Semantic Fingerprint API and Natural Language Processing API

Download OpenAPI specification:Download

Fingerprint

Use the Semantic Fingerprint API to create semantic fingerprints from any kind of text in 4 languages (English, Spanish, French, German). Semantic fingerprints are text embeddings that can be used to train language models and perform operations on text like search and classification efficiently.

Returns the semantic fingerprint of the given text.

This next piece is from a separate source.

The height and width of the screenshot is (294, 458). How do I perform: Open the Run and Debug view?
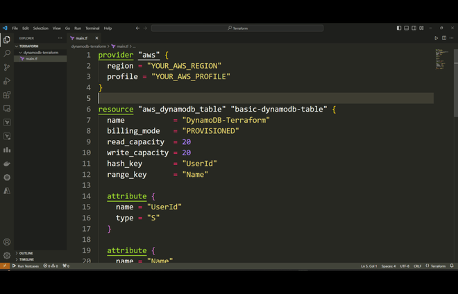[7, 81]
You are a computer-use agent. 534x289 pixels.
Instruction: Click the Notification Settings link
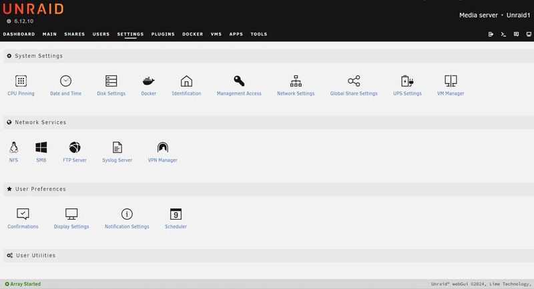coord(127,227)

This endpoint converts the input text into a semantic fingerprint. First, each word is converted into its fingerprint representation. Then these word representations are aggregated and sparsified to create the text fingerprint. Learn more about semantic fingerprints

query Parameters
retina_name
required
string (Retina Name)

The name of the retina

use_phrase_fingerprints
boolean (Use Phrase Fingerprints)
Default: true

Whether to tokenize and fingerprint known phrases. If false, fingerprints of the single tokens will be used.

pos_filter
boolean (Pos Filter)
Default: true

Removes terms not of POS type noun, verb or adj

stop_filter
boolean (Stop Filter)
Default: true

Removes stopwords if enabled

max_df
number (Max Df)
Default: 0.1

Ignores terms with higher document frequency than specified threshold

max_terms
integer (Max Terms) >= 0
Default: 50

Only uses n of the most useful terms

pos_weighting
boolean (Pos Weighting)
Default: true

Weights nouns and proper nouns higher than adjectives and verbs if enabled. Other POS types are ignored

tfidf_weighting
boolean (Tfidf Weighting)
Default: true

Weights terms by tf-idf if enabled

inverse_position_weighting
boolean (Inverse Position Weighting)
Default: false

Weights positions by inverse frequency

max_density
number (Max Density) [ 0 .. 1 ]
Default: 0.02

Max density of the aggregated fingerprint

Request Body schema: application/json
required
text
required
string (Text)

Responses

Request samples

Content type
application/json
{
  • "text": "string"
}

Response samples

Content type
application/json
{
  • "fp_type": "binary",
  • "representation": [
    ]
}

Texts

Use the Natural Language Processing API to extract keywords, detect languages, compare documents,generate labels or segment long pieces of text.

Supported Languages

This endpoint returns the list of supported languages. The two letter language codes can be used as input for other endpoints. The service supports semantic operations for these languages.

Responses

Response samples

Content type
application/json
{
  • "supported_languages": [
    ]
}

Keywords Extraction

This endpoint extracts the semantically most relevant words from a given text. The "number of keywords" parameter can ideally be selected in proportion to the length of the text (default is 10 terms).

query Parameters
limit
integer (Limit) >= 0
Default: 0

Maximum number of keywords to return. If unspecified or equal zero, an appropriate number will be automatically determined.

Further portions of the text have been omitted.